Work item
Look below for the line that contains "Click the Save heart icon", then copy it and each following line to the end of the records, minus any pictures.

Entries provided
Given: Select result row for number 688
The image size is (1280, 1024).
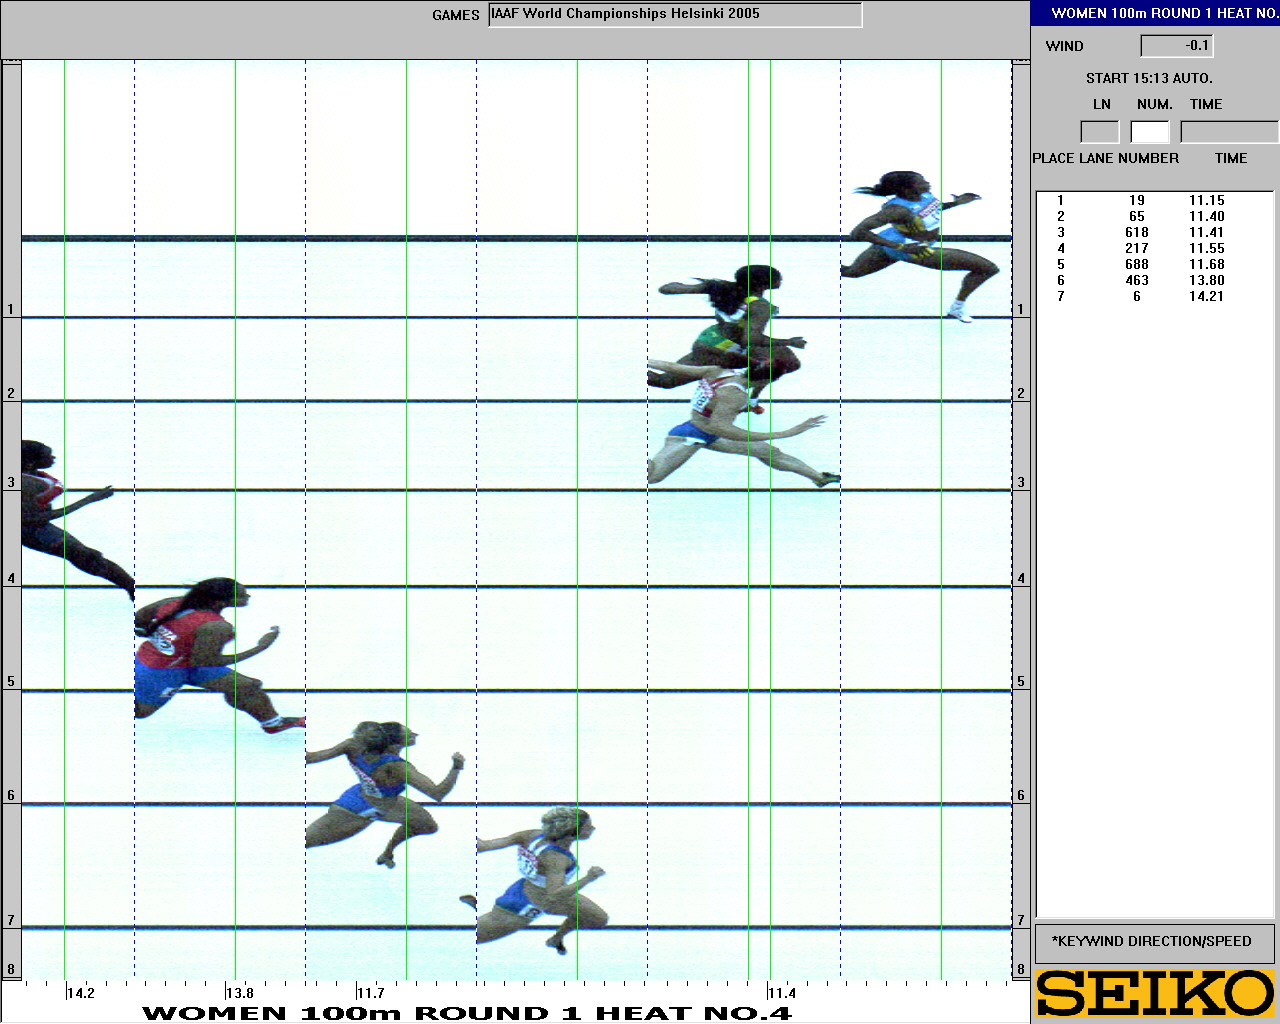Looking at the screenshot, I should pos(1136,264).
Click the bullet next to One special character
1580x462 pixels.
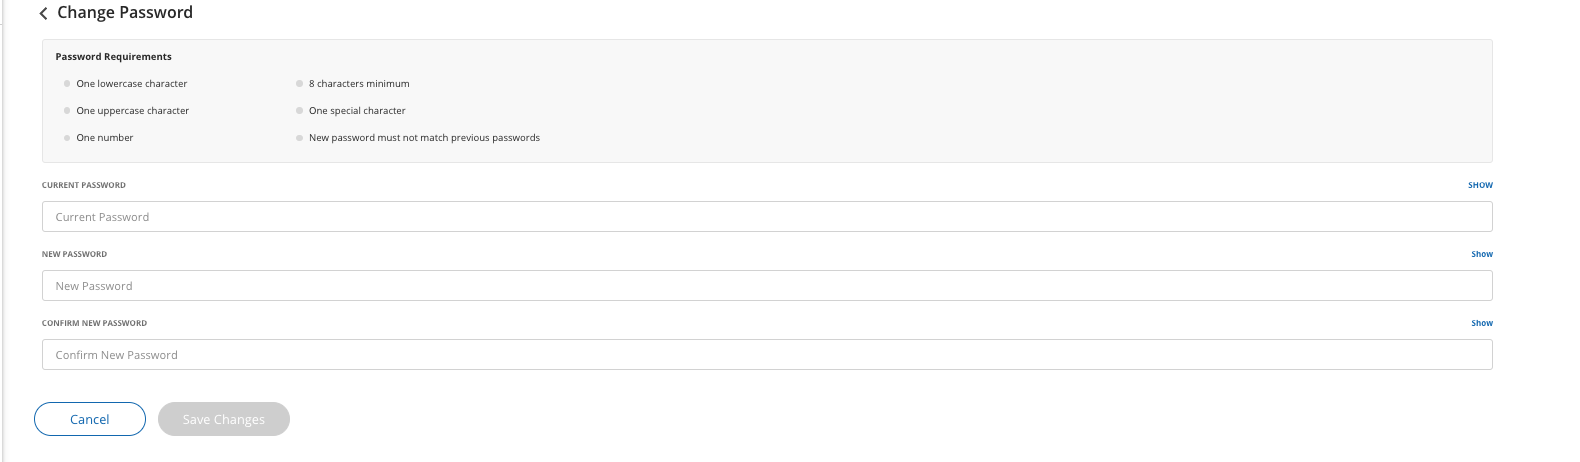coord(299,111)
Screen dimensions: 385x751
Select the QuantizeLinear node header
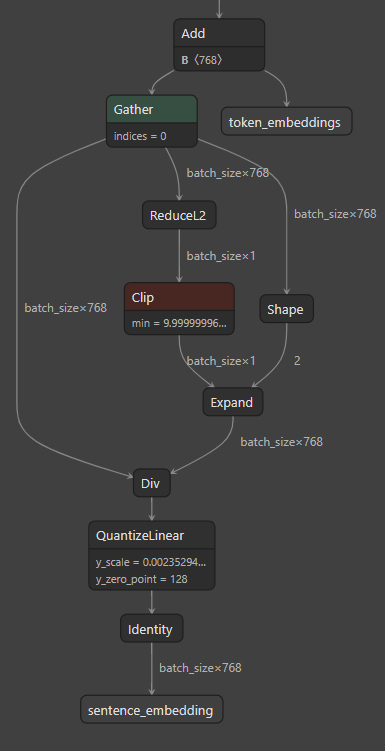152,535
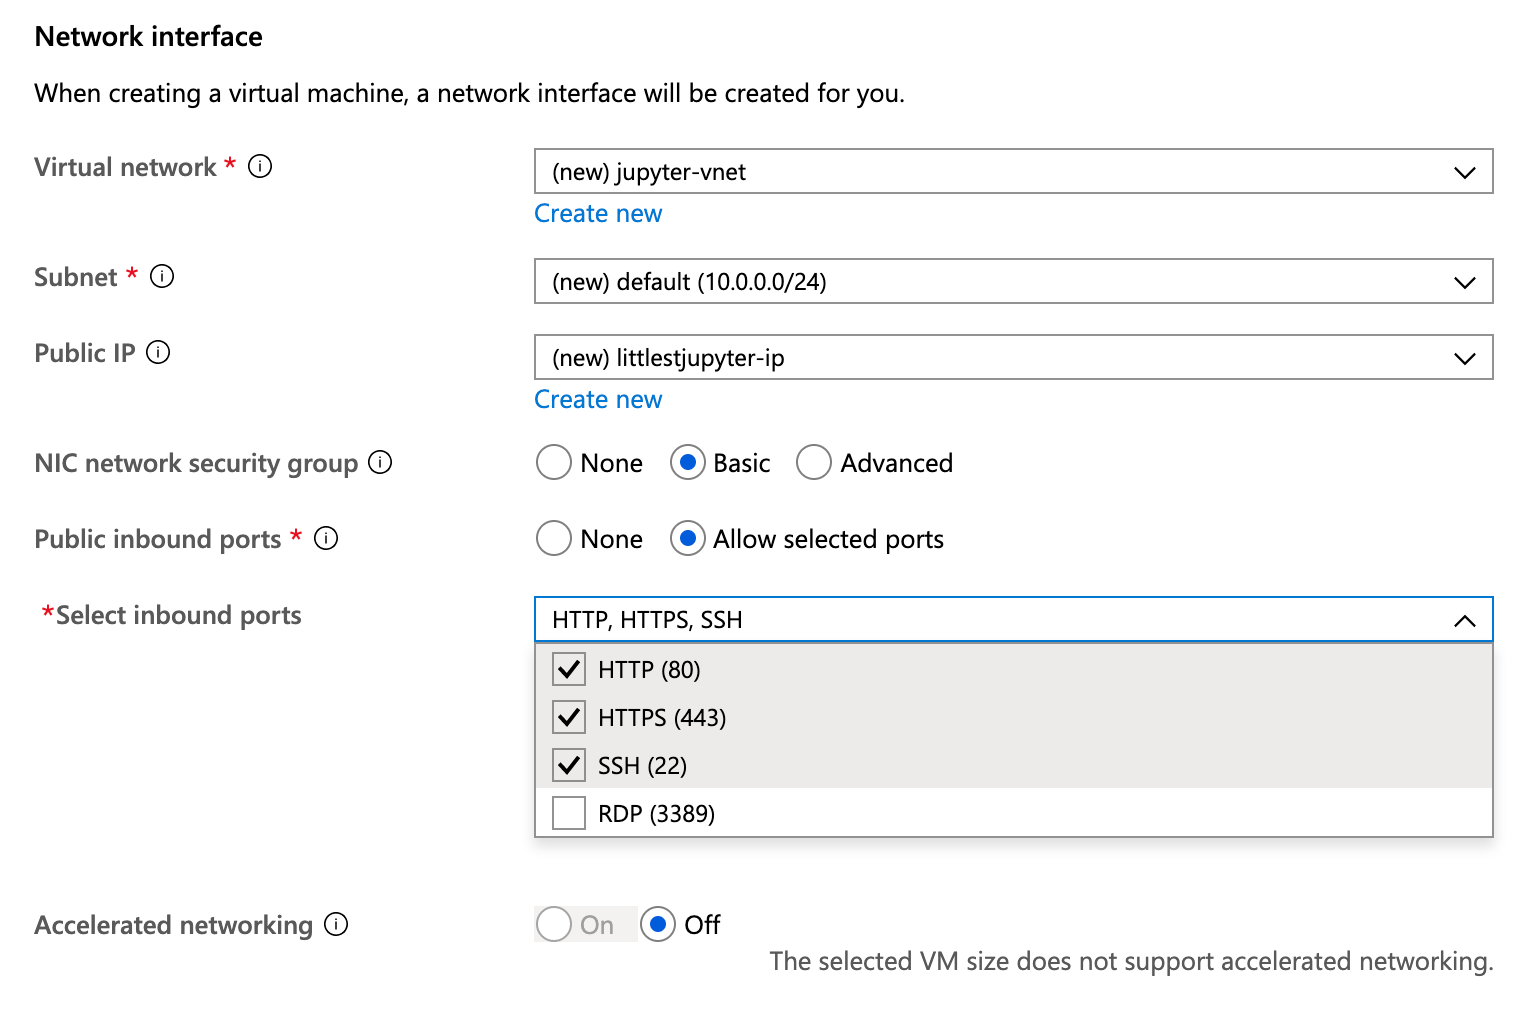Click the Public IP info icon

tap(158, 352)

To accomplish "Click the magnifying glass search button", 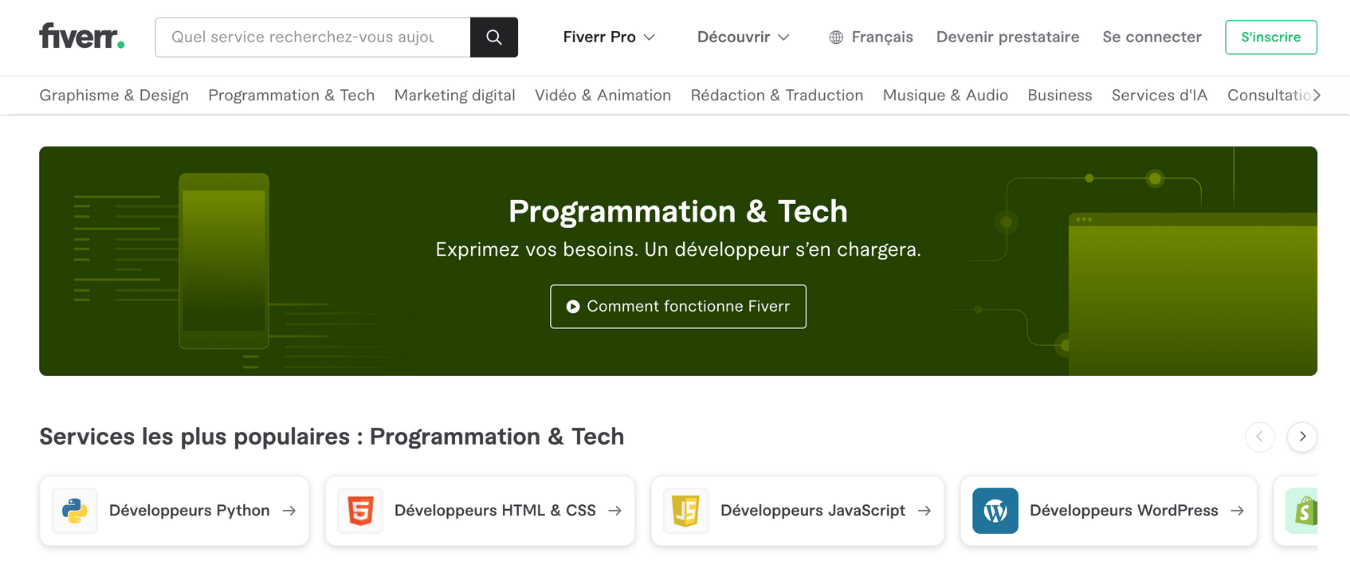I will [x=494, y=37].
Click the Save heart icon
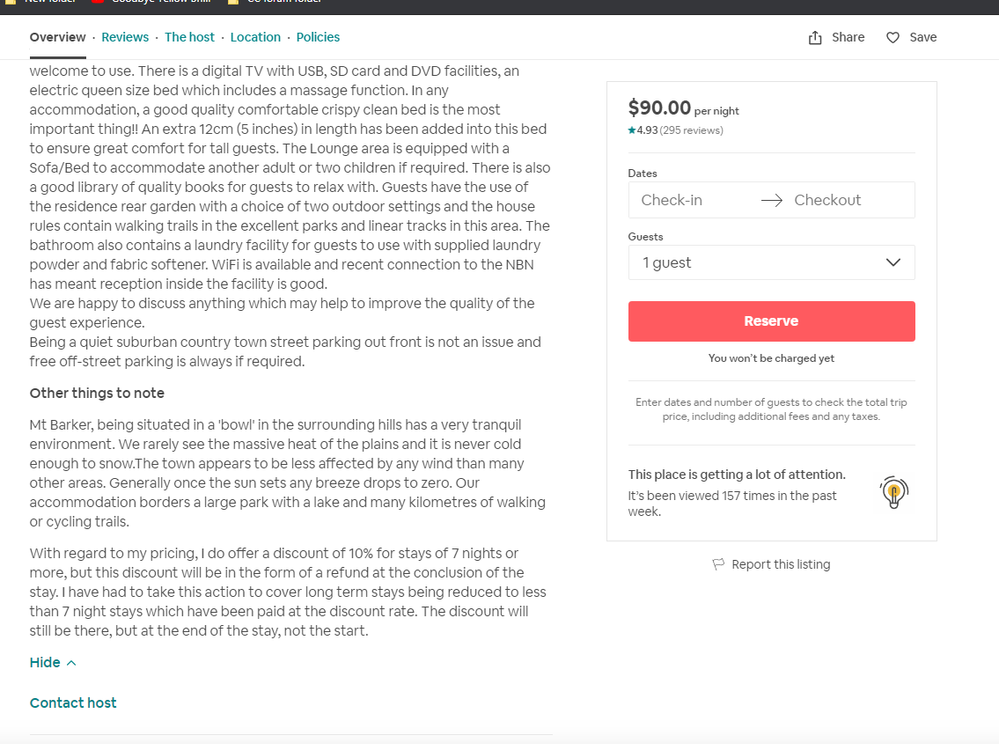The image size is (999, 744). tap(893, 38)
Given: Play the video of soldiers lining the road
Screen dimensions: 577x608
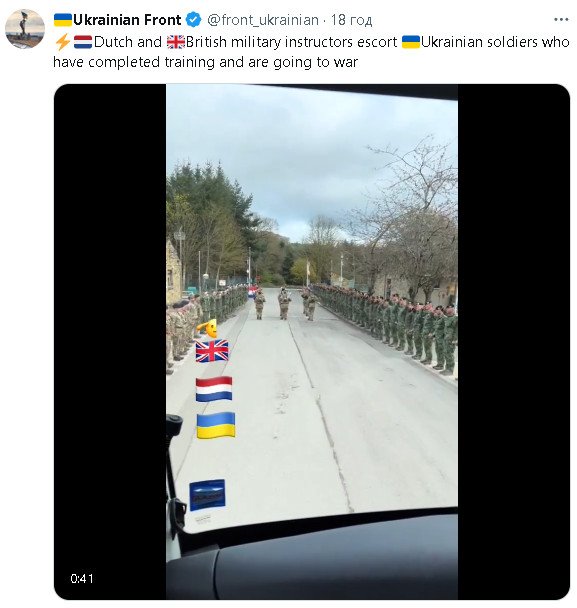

Solution for this problem
Click the Save heart icon
The image size is (999, 744). tap(893, 38)
Given: Play the video of soldiers lining the road
Screen dimensions: 577x608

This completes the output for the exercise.